## TASK DETAILS
Give back exactly the lines of the data below, starting with the line that has "You are a computer-use" and going on through the line that has "Screen dimensions: 1512x785".

## EXTRACTED ENTRIES
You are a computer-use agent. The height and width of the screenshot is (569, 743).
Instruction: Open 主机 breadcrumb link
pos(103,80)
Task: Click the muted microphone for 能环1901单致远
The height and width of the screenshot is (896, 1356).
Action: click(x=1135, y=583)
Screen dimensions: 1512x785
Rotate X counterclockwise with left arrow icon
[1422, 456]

---

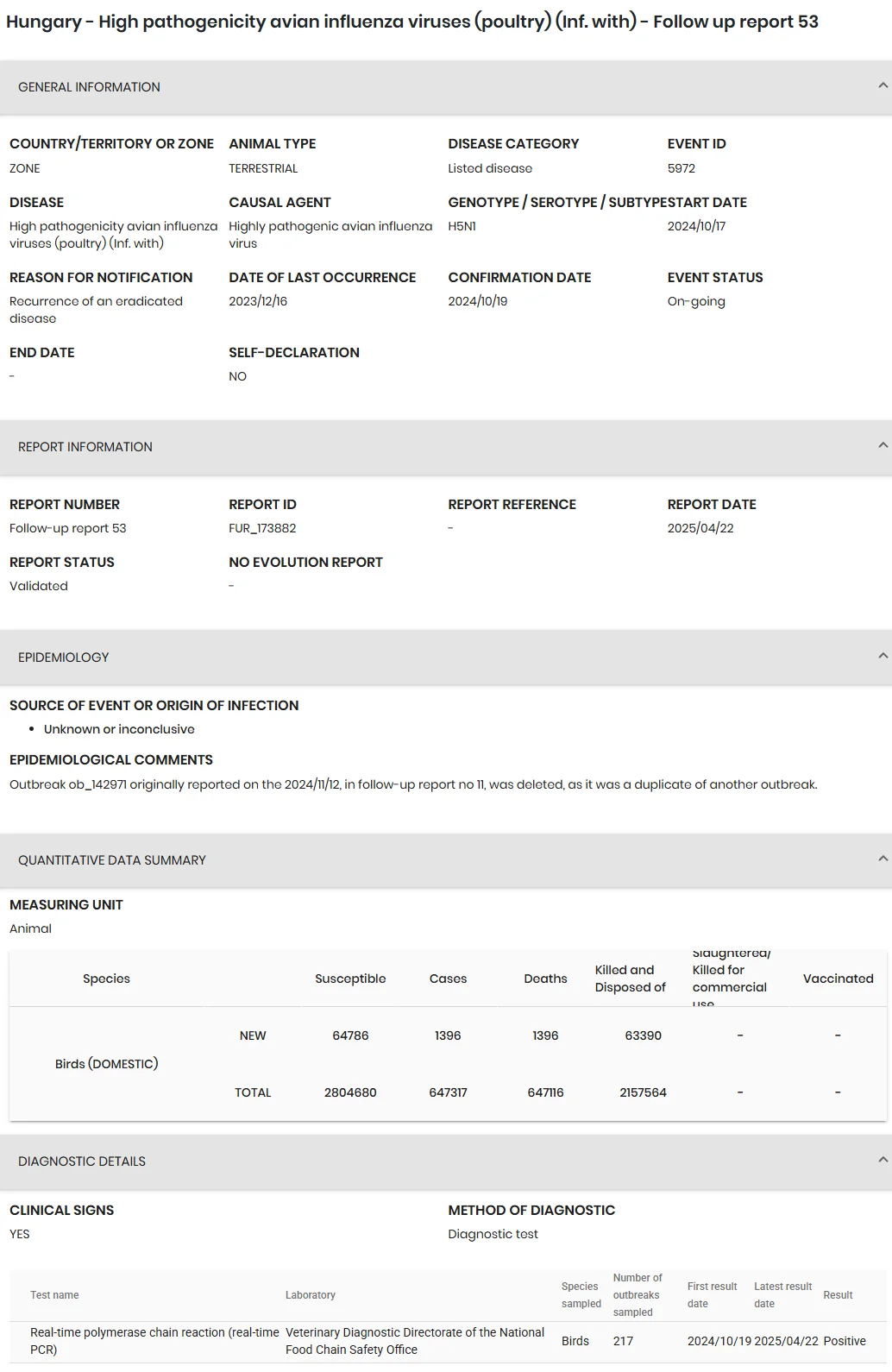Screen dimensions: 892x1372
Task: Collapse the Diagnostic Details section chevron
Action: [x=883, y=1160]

## YOUR RESPONSE
You are a computer-use agent. The height and width of the screenshot is (569, 743).
Instruction: Open 主机 breadcrumb link
pos(103,80)
Task: Click the muted microphone for 能环1901单致远
The height and width of the screenshot is (896, 1356).
Action: click(x=1135, y=583)
Screen dimensions: 1512x785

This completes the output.